Published: July 17th, 2015 at 2:26 pm ET
|
KTVZ, Jul 16, 2015 (emphasis added): Restricting fishing in Oregon streams and rivers for the first time ever… Oregon Department of Fish & Wildlife announced it’s taking drastic measures… they’ve never had to do this before… ODFW: “We’re starting to see fish kills in more places than we typically do. This is a pretty extreme set of conditions.”
Statesman Journal, Jul 16, 2015: [ODFW is taking] an unprecedented step… The move comes on the heels of multiple fish die-offs… “We’ve never had to do anything like this before — we’re in new territory,” said [ODFW’s] Bruce McIntosh.

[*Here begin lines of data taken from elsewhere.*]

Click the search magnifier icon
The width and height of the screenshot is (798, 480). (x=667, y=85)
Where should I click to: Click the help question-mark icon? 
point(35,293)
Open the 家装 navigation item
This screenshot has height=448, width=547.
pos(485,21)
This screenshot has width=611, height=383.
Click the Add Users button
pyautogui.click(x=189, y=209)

Mail Tribune (Oregon), Jul 16, 2015: Emergency fishing closures go statewide
Spokesman Review, Jul 17, 2015: Washington Fish and Wildlife Department officials are enacting fishing restrictions involving 38 rivers… emergency rules take effect on Saturday.
AP, Jul 9, 2015: Fisheries biologist Rod French said [dead salmon] appeared to have been infected with a gill rot disease
The Oregonian, Jul 10, 2015: Scores of dead salmon are washing ashore… mortality rates are rapidly rising for juvenile fish near John Day Dam… [French] said it appears the fish are dying from a bacterial infection… “It’s very alarming that we’re seeing them this early,” he said… [Paul Wagner, NOAA fisheries biologist] called it a head scratcher. The die-offs seem to be associated with disease, he said.

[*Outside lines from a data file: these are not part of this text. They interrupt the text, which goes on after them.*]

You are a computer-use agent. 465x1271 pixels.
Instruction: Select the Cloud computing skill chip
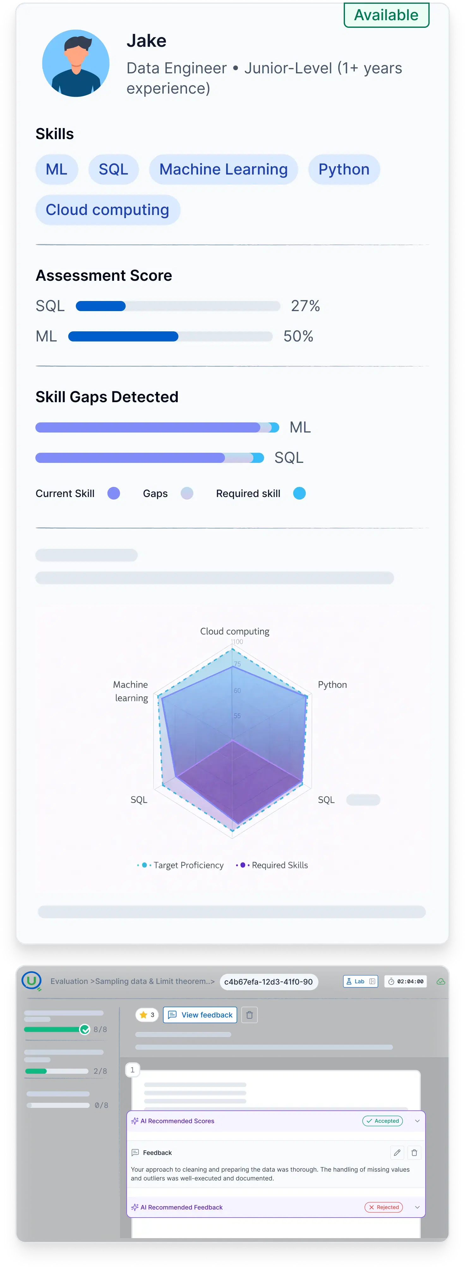coord(107,210)
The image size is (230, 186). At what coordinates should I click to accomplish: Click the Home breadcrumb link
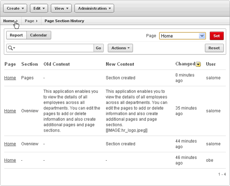coord(8,21)
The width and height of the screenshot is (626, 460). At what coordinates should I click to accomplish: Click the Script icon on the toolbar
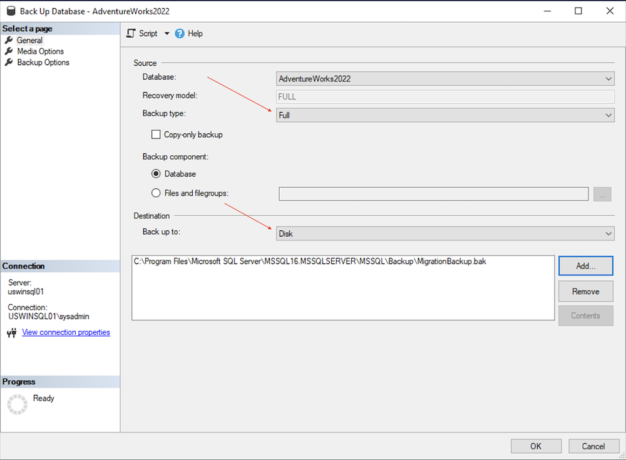click(130, 33)
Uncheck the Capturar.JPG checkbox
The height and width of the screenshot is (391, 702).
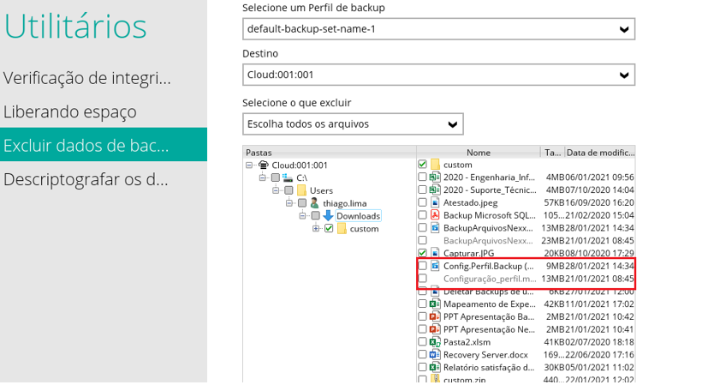(x=422, y=254)
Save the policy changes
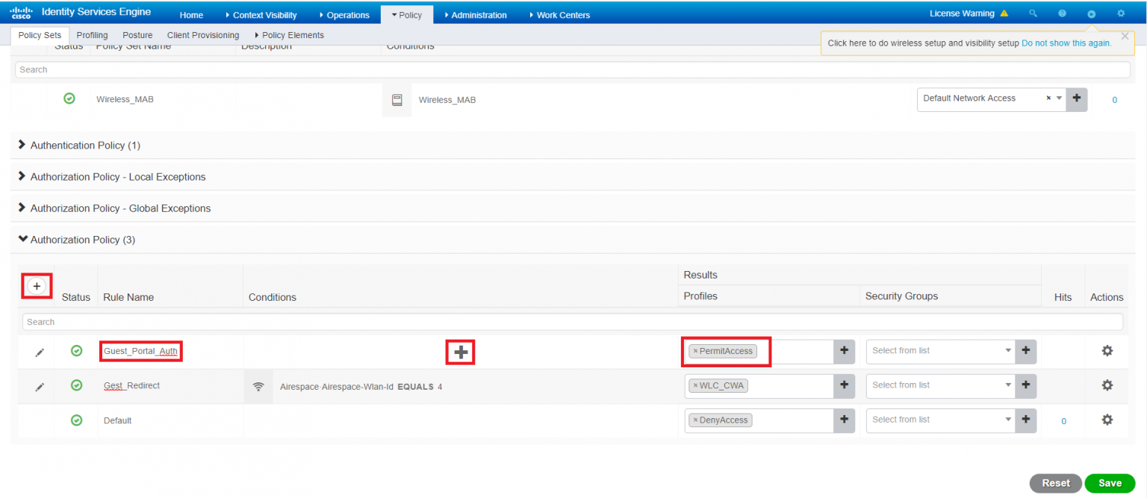The height and width of the screenshot is (498, 1147). coord(1110,483)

Siskiyou Daily (Calif.), May 19, 2015: Klamath Fish Health Assessment Team has raised its level of alert… due to an increased detection of a deadly disease…. Chinook salmon tested in two reaches of the Klamath River… reached a 100-percent prevalence of infection [for] one of the deadliest salmon diseases… [Juveniles] have been found with… distended bellies, pale-colored gill and gill erosion… [N]ear the Scott and Klamath rivers confluence… 86 out of 120 showing distended bellies and 87 out of 114 showing pale gills…

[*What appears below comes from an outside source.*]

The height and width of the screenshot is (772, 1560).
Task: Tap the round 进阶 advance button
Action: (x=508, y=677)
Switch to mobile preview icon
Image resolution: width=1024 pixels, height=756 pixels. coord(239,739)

OPB, Jun 9, 2015: More than half of the 3-inch long Chinook in the [Klamath River] trap are either dead or showing signs of a serious parasitic infection… nearly 100 percent of Chinook caught in this fish trap in early May were infected.
KATU (Portland), Jul 10, 2015: Salmon and trout, even sturgeon, are dying like never before… on the Deschutes, Santiam, Mackenzie, Clackamas, and other rivers.
KGW (Portland), Jul 7, 2015: It just seems like it’s getting worse… the issue certainly hasn’t improved since we reported on it 2 weeks ago… Chinook salmon, even some sturgeon, continue to wash up… Several fishermen I spoke with down here today, well they’re worried… Pretty much everywhere you look… dead fish… Starting last month, Chinook salmon began washing up… far short of their spawning grounds… It’s all the talk among local fisherman, “I’ve lived here about 25 years, and I’m an avid fishermen. I’ve never seen any fish like this on the bank as much as I’ve seen this year.”
KOIN (Portland), Jun 19, 2015: Is this a really big concern right now? Very much so… “I’ve never seen it like that before“… The Chinook are on their way back from the ocean… Fishermen are coming up empty and are worried.
KGW, Jun 22, 2015: A startling site… Chinook salmon dying in the rivers… Biologists counted more than 100 on just a 3 mile stretch… We came down here this morning expecting to find 1, maybe 2, dead Chinook salmon. Boy, were we wrong — you can find them about every 20 yards… one after another… Have you ever seen that before? “Never, ever, ever, ever.” Jeannie Brooks has been fishing [here] with her dad for decades, never before had she seen this… “I looked all the way down and thought, what are all these dead fish doing here?”
KPTV (Oregon), Jun 19, 2015: One after another… “I never saw a dead fish, ever, here.”
KGW, Jul 9, 2015: [A diver] told us what he’s been seeing under the surface… there are salmon sitting dead in spots on the Clakamas River bottom… littered here and there.